Ignorar a dimensão espiritual é reducionismo, e aí está a origem do nosso mal-estar, da sensação de vazio e de que a vida está desprovida de significado. O perigo de semelhante reducionismo nunca foi tão grande como agora. Frankl não nega que as forças biológicas, sociais e psicológicas exerçam grande influência sobre nós; mas, como declarou, "o homem é determinado, porém jamais indeterminado". Sob as mais restritas circunstâncias, possuímos uma área na qual podemos determinar nossas acções, nossas experiências, ou no mínimo nossas atitudes, e esta liberdade de autodeterminação repousa em nosso domínio no ético.A liberdade oferece ao homem a oportunidade de mudar, de renunciar ao seu eu e inclusive de enfrentá-lo.
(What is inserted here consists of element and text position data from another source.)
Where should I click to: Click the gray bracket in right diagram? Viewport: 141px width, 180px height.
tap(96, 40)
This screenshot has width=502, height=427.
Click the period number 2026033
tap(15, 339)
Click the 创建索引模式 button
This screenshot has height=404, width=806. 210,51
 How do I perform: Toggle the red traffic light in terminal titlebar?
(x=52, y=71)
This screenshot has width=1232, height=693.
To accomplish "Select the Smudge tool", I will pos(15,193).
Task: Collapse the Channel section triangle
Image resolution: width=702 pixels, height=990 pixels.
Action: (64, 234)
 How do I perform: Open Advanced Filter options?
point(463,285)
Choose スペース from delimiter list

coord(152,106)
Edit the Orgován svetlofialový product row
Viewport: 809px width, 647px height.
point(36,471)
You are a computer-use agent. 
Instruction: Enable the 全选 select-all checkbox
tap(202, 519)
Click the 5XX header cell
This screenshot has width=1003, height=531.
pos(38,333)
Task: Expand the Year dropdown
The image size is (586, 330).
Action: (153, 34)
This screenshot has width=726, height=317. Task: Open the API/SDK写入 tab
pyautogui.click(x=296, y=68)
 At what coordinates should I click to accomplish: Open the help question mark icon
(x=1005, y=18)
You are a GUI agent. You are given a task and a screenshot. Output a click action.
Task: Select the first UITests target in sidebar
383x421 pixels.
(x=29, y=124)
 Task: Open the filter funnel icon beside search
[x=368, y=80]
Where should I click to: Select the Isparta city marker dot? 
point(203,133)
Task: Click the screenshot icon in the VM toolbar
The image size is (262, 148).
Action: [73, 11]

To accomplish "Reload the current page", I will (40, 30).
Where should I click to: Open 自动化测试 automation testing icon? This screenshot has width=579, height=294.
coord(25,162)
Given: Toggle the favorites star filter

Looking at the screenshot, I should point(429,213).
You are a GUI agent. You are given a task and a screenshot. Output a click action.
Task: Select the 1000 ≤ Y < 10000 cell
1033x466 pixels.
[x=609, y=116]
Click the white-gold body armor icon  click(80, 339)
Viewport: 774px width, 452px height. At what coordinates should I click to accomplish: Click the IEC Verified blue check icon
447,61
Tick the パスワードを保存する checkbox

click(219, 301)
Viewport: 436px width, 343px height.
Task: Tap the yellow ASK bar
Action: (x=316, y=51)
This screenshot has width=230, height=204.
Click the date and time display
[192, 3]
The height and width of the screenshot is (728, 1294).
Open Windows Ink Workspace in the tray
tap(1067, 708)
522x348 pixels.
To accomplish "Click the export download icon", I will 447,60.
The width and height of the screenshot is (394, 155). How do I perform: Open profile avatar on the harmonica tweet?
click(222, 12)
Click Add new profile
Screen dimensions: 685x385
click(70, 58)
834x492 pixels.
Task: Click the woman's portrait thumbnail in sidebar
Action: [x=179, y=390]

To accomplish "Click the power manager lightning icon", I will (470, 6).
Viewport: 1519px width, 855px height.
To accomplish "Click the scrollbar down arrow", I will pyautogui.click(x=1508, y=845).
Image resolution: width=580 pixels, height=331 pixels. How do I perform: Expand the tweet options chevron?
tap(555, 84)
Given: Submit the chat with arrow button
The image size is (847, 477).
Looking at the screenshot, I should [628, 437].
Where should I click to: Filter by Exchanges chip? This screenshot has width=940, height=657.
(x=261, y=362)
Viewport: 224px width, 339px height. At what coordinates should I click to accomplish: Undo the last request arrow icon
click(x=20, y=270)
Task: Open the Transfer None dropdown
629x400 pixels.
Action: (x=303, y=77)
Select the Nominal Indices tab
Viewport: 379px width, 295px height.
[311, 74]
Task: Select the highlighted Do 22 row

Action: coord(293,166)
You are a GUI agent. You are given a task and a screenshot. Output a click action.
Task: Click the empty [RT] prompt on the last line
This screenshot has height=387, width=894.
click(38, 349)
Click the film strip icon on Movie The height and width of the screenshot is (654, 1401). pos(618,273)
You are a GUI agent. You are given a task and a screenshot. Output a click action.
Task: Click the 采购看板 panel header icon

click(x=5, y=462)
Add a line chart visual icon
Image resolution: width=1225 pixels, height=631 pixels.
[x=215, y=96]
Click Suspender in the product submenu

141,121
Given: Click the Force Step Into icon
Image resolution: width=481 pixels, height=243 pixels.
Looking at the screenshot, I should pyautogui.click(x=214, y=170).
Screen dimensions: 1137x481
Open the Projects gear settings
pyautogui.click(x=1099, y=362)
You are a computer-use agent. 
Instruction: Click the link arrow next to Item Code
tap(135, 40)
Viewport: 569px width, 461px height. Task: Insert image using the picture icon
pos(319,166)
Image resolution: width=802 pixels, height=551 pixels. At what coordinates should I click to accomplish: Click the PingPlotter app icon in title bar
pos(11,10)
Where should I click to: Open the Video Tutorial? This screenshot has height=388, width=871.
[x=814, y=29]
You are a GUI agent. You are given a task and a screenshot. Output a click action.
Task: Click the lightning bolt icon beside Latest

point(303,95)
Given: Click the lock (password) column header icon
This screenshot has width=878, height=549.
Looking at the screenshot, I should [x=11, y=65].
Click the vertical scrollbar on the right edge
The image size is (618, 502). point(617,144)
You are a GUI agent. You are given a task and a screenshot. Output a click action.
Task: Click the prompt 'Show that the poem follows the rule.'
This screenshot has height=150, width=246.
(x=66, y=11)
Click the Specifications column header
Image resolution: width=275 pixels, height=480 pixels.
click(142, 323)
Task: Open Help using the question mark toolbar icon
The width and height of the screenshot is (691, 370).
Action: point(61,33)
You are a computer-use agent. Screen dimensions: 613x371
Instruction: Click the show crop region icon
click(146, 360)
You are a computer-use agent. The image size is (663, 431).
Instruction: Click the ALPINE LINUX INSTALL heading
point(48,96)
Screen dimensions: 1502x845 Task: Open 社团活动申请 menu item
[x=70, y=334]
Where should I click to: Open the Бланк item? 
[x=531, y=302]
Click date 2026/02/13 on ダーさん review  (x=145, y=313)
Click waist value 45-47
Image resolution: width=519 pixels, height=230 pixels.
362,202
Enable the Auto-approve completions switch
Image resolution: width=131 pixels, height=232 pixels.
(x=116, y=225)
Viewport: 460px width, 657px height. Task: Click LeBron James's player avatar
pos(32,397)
Desta constatação pode-se tirar uma importante conclusão, de extensas consequências práticas que poderia ser formulada da seguinte maneira: "é fundamental admitir que, sob circunstâncias normais, o homem tem condições de resolver, por si mesmo, seus problemas de consciência e conflitos de valores e que a função da logoterapia consistirá simplesmente em ajudar o paciente a enxergá-los, reconhecendo não ser ele uma vítima indefesa da sua educação, do seu meio e dos seus impulsos interiores, mas que é capaz de resistir às suas influências como qualquer pessoa sadia o faz.Entretanto, deve-se reconhecer também ser possível, em casos concretos, que os conflitos de valores ou a "frustração existencial"possam subjugar o indivíduo e conduzi-lo até à neurose".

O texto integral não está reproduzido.